KDB betting on Korean Air-Asiana merger success
Published: 20 Jun. 2023, 19:25
Updated: 20 Jun. 2023, 21:45
Korea Development Bank (KDB) does not have an alternative for Korean Air Lines’ acquisition of Asiana Airlines, even if the deal potentially doesn’t go through.
“The bank isn’t considering a Plan B for the Korean Air Lines’ acquisition of Asiana Airlines deal at alll,” KDB Chairman Kang Seog-hoon said during a press conference held at the bank's headquarters in Yeouido, western Seoul, on Tuesday to celebrate the first anniversary of his chairmanship.
“We currently have all hands on deck to ensure the deal goes through, not prepare for” its potential collapse, Kang added.
KDB announced in 2020 that it would finance 800 billion won for Hanjin KAL, Korean Air's parent company, to help the carrier acquire debt-laden Asiana Airlines following the Covid-19 outbreak.
The acquisition process faced a setback in May when the EU expressed concerns that the merger would restrict competition in the provision of passenger and cargo air transport services between the European Economic Area and Korea.
The airline is awaiting the deal's approval in the United States, EU, and Japan after receiving the green light from 10 countries.
“I’m very careful about predicting how the situation will unfold. But it wouldn’t have taken this long if the deal was easy to approve or it wasn’t going to work.” Kang added that he spoke with antitrust regulators in the EU in January and the U.S. Department of Justice in May on the need to push through the deal.
The bank expects the approval to be finalized by the third quarter at the earliest, although this could be delayed.
The bank will make a decision for a 20.69 percent stake in HMM, Korea’s largest container shipper, “soon.”
“Signing the stock purchase agreement could be possible this year,” said Kang, while confirming some firms are interested in buying the stake.
HMM’s net profit sharply fell to 285 billion won in the first quarter, down 90 percent on year. The shipper’s profit surged last year on freight rates that rose on all routes amid the post-pandemic recovery.
Kang said losses suffered by the state-run Korea Electric Power Corp. (Kepco) is pulling down the bank's BIS capital adequacy ratio, which is considered a key barometer of financial soundness. KDB holds 32.9 percent of the electric utility firm, which suffered 4.9 trillion won in net loss during the first quarter.
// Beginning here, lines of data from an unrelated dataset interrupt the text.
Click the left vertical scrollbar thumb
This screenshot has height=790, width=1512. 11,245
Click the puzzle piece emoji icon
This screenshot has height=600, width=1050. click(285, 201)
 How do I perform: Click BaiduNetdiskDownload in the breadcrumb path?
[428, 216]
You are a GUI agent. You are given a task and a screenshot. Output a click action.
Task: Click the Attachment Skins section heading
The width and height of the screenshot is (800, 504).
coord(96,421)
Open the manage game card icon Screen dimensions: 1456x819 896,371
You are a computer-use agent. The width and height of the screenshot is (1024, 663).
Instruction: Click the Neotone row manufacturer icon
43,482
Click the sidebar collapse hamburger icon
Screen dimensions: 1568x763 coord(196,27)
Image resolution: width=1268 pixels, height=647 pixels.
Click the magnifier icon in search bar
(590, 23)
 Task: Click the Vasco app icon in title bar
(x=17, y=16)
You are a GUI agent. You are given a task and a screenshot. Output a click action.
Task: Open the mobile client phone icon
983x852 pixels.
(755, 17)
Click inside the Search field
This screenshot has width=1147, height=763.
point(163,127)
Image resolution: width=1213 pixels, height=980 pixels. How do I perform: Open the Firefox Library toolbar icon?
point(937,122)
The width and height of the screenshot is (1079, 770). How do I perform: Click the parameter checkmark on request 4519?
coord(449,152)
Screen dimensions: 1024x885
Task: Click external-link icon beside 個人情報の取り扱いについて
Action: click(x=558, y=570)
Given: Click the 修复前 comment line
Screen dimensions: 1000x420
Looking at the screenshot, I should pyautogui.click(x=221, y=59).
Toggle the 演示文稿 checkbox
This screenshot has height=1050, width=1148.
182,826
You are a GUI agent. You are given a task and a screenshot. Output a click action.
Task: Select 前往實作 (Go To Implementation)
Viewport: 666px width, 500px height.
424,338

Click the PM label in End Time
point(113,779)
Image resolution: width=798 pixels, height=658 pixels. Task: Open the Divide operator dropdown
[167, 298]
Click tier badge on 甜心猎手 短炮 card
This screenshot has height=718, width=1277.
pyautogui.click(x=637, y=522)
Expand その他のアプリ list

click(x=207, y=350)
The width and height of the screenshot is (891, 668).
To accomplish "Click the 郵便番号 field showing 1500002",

KDB’s capital adequacy ratio fell by 2.85 percentage points to 13.11 percent in the first quarter thanks to Kepco’s losses. The recommended ratio by the Financial Supervisory Service is 13 percent.
“How the international market will view us is concerning if our ratio falls below 13 percent,” Kang said.
The government raised the electricity rates by 8 won per kilowatt-hour in May to counter a snowballing deficit at state-run utilities.
KDB faces strong internal backlash from employees on its plan to relocate its office to Busan, the latest government effort to decentralize economic and political power from Seoul to other cities.
The bank will “closely communicate with the National Assembly while actively taking the labor union and employee’s opinions into consideration regarding our plans to relocate to a suburban area,” Kang added.